Seriously........can't wait till he's gone. He's such an embarrassing president and the main reason why these plans keep failing.


----------



## Mash Ghasem (Jan 12, 2020)

jgiun1 said:


> Seriously........can't wait till he's gone. He's such an embarrassing president and the main reason why these plans keep failing.


The Purple Turtle is also a national embarrassment.


----------



## jgiun1 (Oct 16, 2017)

Mash Ghasem said:


> The Purple Turtle is also a national embarrassment.
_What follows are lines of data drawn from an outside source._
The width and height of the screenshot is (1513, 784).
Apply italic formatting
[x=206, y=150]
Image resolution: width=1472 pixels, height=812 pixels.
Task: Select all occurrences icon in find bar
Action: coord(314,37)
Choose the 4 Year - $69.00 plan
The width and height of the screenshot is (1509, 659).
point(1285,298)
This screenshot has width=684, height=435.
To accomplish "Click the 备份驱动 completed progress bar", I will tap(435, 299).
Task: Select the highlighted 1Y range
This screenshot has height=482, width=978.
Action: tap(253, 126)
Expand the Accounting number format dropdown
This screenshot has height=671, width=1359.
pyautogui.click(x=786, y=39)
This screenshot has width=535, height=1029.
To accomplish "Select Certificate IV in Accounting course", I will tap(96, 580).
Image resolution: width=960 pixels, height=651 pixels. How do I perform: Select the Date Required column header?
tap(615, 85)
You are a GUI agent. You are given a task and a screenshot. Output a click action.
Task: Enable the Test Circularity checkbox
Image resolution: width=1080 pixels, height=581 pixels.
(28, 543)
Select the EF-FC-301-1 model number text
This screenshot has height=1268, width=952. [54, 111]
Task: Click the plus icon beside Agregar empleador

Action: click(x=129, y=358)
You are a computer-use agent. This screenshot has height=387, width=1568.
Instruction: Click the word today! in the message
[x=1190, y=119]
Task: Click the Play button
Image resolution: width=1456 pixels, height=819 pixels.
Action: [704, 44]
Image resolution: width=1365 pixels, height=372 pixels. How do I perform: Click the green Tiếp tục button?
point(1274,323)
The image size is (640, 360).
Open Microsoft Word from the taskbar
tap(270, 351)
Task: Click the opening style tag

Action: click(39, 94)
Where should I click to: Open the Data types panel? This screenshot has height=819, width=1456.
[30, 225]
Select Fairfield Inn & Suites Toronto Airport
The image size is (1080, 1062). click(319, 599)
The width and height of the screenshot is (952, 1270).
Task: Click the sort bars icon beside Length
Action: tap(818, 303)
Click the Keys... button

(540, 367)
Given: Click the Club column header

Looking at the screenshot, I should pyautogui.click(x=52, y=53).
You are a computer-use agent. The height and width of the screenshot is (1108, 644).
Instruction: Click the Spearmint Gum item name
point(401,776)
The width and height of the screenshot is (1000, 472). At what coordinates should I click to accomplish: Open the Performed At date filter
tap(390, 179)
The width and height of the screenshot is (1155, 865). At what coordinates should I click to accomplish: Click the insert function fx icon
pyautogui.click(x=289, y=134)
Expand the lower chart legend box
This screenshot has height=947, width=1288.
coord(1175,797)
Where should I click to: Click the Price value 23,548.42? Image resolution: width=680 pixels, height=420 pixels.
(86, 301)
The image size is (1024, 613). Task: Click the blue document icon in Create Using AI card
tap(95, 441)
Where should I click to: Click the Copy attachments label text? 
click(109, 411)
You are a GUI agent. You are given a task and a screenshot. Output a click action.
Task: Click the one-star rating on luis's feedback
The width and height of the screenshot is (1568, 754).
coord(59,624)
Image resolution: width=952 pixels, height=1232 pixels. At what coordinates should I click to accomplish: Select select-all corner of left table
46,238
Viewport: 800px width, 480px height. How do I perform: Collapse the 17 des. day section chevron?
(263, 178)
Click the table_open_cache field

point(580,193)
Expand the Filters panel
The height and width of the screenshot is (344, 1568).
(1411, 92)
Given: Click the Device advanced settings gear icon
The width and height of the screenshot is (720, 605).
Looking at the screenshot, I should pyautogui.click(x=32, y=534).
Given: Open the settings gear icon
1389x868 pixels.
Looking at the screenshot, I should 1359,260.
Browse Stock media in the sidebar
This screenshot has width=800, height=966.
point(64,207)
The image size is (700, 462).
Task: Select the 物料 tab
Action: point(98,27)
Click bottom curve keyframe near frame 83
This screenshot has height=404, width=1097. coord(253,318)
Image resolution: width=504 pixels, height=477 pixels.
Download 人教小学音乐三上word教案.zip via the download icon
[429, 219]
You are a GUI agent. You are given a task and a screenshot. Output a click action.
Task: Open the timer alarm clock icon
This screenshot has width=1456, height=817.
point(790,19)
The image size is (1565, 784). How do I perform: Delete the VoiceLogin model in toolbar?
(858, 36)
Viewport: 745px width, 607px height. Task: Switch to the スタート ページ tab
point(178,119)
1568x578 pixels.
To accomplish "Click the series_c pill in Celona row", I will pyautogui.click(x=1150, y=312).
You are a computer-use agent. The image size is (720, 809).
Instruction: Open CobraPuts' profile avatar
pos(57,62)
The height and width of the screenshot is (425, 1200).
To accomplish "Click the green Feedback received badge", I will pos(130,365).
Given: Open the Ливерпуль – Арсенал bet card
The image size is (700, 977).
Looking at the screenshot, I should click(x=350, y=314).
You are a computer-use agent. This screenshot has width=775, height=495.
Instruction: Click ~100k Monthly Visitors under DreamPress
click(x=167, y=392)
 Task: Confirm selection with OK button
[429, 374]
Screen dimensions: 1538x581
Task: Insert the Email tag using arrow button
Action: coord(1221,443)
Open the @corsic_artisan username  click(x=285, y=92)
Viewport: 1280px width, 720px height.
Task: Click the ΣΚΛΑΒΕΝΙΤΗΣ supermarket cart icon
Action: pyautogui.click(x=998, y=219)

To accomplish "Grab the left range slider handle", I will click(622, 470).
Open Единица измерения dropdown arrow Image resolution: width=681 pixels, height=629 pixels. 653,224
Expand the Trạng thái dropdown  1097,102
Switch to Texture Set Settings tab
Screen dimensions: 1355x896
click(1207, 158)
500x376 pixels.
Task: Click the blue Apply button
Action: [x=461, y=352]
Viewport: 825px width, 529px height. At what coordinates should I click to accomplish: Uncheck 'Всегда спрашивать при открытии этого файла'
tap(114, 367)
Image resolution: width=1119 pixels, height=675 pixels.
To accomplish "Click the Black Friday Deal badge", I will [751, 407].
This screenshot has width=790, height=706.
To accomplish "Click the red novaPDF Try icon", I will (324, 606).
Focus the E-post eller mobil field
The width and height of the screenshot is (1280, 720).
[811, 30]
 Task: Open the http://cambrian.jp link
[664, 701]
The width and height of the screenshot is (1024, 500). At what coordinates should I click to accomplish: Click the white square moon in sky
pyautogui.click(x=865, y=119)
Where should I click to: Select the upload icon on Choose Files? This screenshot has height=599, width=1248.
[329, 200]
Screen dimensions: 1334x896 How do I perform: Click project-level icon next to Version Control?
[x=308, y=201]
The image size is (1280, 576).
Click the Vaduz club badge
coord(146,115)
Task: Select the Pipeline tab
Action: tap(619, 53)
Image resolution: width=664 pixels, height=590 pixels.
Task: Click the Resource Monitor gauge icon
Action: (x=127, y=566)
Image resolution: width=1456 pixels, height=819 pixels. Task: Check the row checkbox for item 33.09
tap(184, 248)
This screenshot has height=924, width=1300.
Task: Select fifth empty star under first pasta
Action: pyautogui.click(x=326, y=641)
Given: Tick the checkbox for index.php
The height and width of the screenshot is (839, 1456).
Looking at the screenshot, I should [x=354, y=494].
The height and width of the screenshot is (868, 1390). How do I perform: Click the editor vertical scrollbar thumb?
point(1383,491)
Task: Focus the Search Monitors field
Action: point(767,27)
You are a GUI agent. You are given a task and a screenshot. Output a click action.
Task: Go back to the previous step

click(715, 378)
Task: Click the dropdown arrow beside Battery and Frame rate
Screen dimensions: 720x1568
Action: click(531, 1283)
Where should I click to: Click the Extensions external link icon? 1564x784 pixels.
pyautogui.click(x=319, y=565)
This is like excatly the same thing that happened twice.....got close, something gets thrown in there the Democrat's hate, then nothing happen, they go on holiday break drinking wine in the mansions. That dumb Pelosi should of taken the damn 1.8 trillion deal The table before 
....she is the worst person to head any negotiations


----------



## bethswannns (Mar 22, 2020)

https://www.foxbusiness.com/politic...ef-proposal-stimulus-check-unemployment-boost
600 check but no 300/wk boost
it is getting worst and worst


----------



## jgiun1 (Oct 16, 2017)

bethswannns said:


> https://www.foxbusiness.com/politic...ef-proposal-stimulus-check-unemployment-boost
> 600 check but no 300/wk boost
> it is getting worst and worst


Yep....he went way off the train tracks on purpose, knows the democrats won't deal without the kicker money (shown the last two attempts)....he's an evil evil person and President.


----------